§ **Data for this task**

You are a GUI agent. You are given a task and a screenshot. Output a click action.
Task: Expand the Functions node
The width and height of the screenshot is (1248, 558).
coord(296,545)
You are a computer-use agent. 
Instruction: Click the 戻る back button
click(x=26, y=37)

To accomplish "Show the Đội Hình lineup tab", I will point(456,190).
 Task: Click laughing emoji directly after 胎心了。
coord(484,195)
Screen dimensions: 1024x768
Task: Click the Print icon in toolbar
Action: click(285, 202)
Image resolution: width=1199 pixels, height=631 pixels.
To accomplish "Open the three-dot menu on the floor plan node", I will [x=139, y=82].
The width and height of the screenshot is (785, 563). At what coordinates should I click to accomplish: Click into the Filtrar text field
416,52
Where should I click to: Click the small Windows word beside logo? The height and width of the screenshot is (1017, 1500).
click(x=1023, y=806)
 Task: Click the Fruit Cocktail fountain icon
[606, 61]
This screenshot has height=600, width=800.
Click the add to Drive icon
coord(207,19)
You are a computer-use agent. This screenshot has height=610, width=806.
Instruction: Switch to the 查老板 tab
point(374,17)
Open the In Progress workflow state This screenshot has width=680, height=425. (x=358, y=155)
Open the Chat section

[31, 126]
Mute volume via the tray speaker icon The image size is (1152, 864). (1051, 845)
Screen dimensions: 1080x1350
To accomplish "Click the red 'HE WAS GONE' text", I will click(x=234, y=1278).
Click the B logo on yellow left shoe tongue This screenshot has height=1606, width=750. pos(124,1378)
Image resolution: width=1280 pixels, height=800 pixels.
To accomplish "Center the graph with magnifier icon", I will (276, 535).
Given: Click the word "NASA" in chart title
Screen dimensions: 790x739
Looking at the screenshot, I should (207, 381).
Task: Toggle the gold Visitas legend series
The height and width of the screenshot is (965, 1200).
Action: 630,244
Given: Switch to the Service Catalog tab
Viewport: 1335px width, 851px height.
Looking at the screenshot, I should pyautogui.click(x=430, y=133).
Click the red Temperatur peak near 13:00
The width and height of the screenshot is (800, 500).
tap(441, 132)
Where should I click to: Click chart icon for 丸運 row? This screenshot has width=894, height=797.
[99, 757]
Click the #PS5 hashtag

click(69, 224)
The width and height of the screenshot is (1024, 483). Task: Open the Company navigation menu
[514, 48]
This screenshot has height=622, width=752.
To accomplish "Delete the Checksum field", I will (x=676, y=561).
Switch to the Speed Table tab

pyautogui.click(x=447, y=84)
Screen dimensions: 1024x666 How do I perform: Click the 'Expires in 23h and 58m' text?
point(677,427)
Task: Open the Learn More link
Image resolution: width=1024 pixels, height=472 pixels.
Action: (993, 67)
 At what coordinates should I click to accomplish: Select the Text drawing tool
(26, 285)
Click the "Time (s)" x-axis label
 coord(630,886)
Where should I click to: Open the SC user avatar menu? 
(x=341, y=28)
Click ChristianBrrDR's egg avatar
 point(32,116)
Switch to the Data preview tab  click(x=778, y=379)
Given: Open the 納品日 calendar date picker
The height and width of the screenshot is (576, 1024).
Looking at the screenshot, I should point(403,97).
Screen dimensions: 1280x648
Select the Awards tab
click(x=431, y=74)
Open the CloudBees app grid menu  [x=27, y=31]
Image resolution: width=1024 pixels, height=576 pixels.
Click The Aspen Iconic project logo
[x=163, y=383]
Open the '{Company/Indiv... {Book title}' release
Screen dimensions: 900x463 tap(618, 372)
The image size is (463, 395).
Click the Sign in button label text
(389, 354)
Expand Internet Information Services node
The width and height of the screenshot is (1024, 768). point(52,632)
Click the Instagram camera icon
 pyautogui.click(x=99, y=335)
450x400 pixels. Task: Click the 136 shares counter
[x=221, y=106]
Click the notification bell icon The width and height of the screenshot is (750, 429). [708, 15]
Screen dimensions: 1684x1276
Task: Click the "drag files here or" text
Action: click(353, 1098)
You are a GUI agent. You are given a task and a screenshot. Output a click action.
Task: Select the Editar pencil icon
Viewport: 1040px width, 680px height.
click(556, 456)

§ **Problem to solve**
Line for line, the material above should be repeated exactly.

§ **Answer to the problem**
You are a GUI agent. You are given a task and a screenshot. Output a click action.
Task: Expand the Functions node
The width and height of the screenshot is (1248, 558).
coord(296,545)
You are a computer-use agent. 
Instruction: Click the 戻る back button
click(x=26, y=37)

To accomplish "Show the Đội Hình lineup tab", I will point(456,190).
 Task: Click laughing emoji directly after 胎心了。
coord(484,195)
Screen dimensions: 1024x768
Task: Click the Print icon in toolbar
Action: click(285, 202)
Image resolution: width=1199 pixels, height=631 pixels.
To accomplish "Open the three-dot menu on the floor plan node", I will [x=139, y=82].
The width and height of the screenshot is (785, 563). At what coordinates should I click to accomplish: Click into the Filtrar text field
416,52
Where should I click to: Click the small Windows word beside logo? The height and width of the screenshot is (1017, 1500).
click(x=1023, y=806)
 Task: Click the Fruit Cocktail fountain icon
[606, 61]
This screenshot has height=600, width=800.
Click the add to Drive icon
coord(207,19)
You are a computer-use agent. This screenshot has height=610, width=806.
Instruction: Switch to the 查老板 tab
point(374,17)
Open the In Progress workflow state This screenshot has width=680, height=425. (x=358, y=155)
Open the Chat section

[31, 126]
Mute volume via the tray speaker icon The image size is (1152, 864). (1051, 845)
Screen dimensions: 1080x1350
To accomplish "Click the red 'HE WAS GONE' text", I will click(x=234, y=1278).
Click the B logo on yellow left shoe tongue This screenshot has height=1606, width=750. pos(124,1378)
Image resolution: width=1280 pixels, height=800 pixels.
To accomplish "Center the graph with magnifier icon", I will (276, 535).
Given: Click the word "NASA" in chart title
Screen dimensions: 790x739
Looking at the screenshot, I should (207, 381).
Task: Toggle the gold Visitas legend series
The height and width of the screenshot is (965, 1200).
Action: 630,244
Given: Switch to the Service Catalog tab
Viewport: 1335px width, 851px height.
Looking at the screenshot, I should pyautogui.click(x=430, y=133).
Click the red Temperatur peak near 13:00
The width and height of the screenshot is (800, 500).
tap(441, 132)
Where should I click to: Click chart icon for 丸運 row? This screenshot has width=894, height=797.
[99, 757]
Click the #PS5 hashtag

click(69, 224)
The width and height of the screenshot is (1024, 483). Task: Open the Company navigation menu
[514, 48]
This screenshot has height=622, width=752.
To accomplish "Delete the Checksum field", I will (x=676, y=561).
Switch to the Speed Table tab

pyautogui.click(x=447, y=84)
Screen dimensions: 1024x666 How do I perform: Click the 'Expires in 23h and 58m' text?
point(677,427)
Task: Open the Learn More link
Image resolution: width=1024 pixels, height=472 pixels.
Action: (993, 67)
 At what coordinates should I click to accomplish: Select the Text drawing tool
(26, 285)
Click the "Time (s)" x-axis label
 coord(630,886)
Where should I click to: Open the SC user avatar menu? 
(x=341, y=28)
Click ChristianBrrDR's egg avatar
 point(32,116)
Switch to the Data preview tab  click(x=778, y=379)
Given: Open the 納品日 calendar date picker
The height and width of the screenshot is (576, 1024).
Looking at the screenshot, I should point(403,97).
Screen dimensions: 1280x648
Select the Awards tab
click(x=431, y=74)
Open the CloudBees app grid menu  [x=27, y=31]
Image resolution: width=1024 pixels, height=576 pixels.
Click The Aspen Iconic project logo
[x=163, y=383]
Open the '{Company/Indiv... {Book title}' release
Screen dimensions: 900x463 tap(618, 372)
The image size is (463, 395).
Click the Sign in button label text
(389, 354)
Expand Internet Information Services node
The width and height of the screenshot is (1024, 768). point(52,632)
Click the Instagram camera icon
 pyautogui.click(x=99, y=335)
450x400 pixels. Task: Click the 136 shares counter
[x=221, y=106]
Click the notification bell icon The width and height of the screenshot is (750, 429). [708, 15]
Screen dimensions: 1684x1276
Task: Click the "drag files here or" text
Action: click(353, 1098)
You are a GUI agent. You are given a task and a screenshot. Output a click action.
Task: Select the Editar pencil icon
Viewport: 1040px width, 680px height.
click(556, 456)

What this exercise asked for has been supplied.